◆ Extracted entries:

##########

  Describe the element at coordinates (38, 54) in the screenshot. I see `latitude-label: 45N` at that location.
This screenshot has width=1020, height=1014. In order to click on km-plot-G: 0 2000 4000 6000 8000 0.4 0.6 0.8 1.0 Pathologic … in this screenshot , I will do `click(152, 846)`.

##########

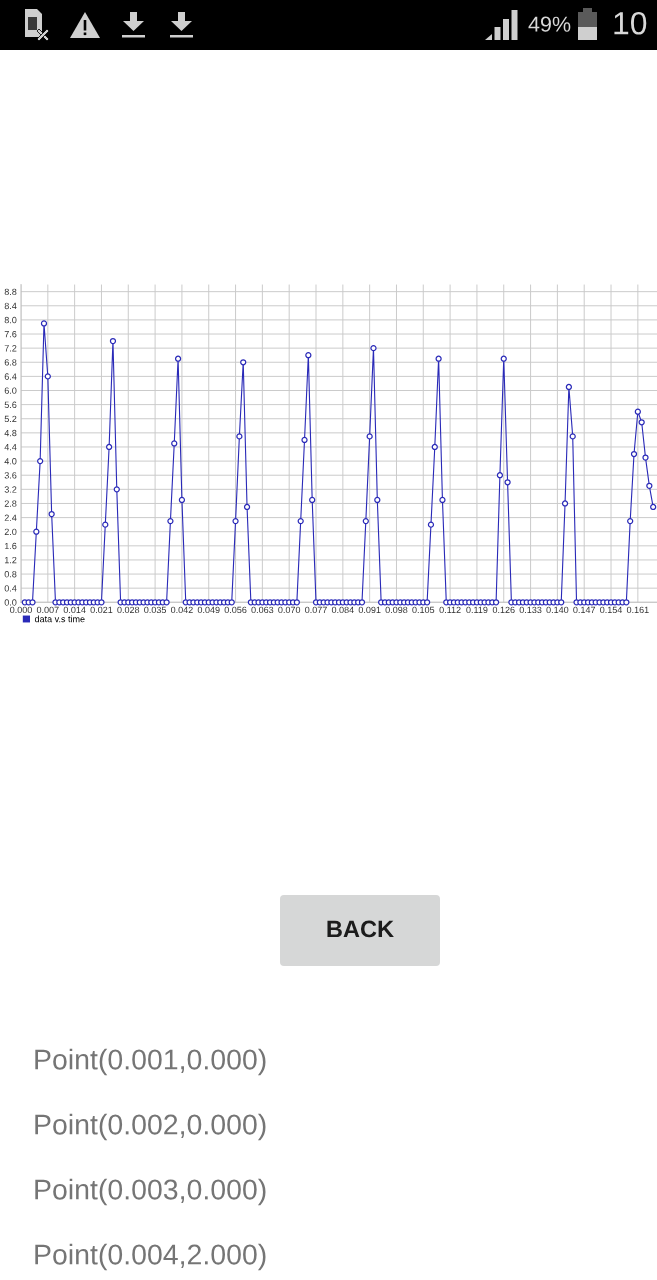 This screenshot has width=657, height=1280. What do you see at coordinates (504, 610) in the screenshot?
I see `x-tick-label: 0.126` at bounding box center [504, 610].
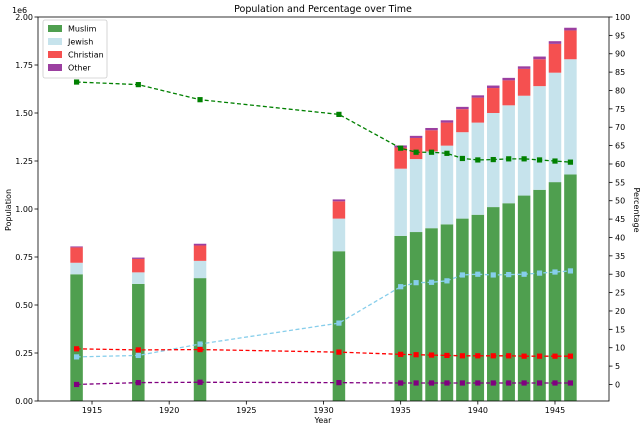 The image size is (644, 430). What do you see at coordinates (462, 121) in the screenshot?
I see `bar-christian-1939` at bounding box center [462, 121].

##########

◆ Problem details: Please restate word for word the rows from the line with "This screenshot has width=657, height=1280." up to and including the line with "The image size", leaving the pictures out.

◆ Written answer:
 This screenshot has width=657, height=1280. What do you see at coordinates (504, 610) in the screenshot?
I see `x-tick-label: 0.126` at bounding box center [504, 610].
 The image size is (644, 430). What do you see at coordinates (462, 121) in the screenshot?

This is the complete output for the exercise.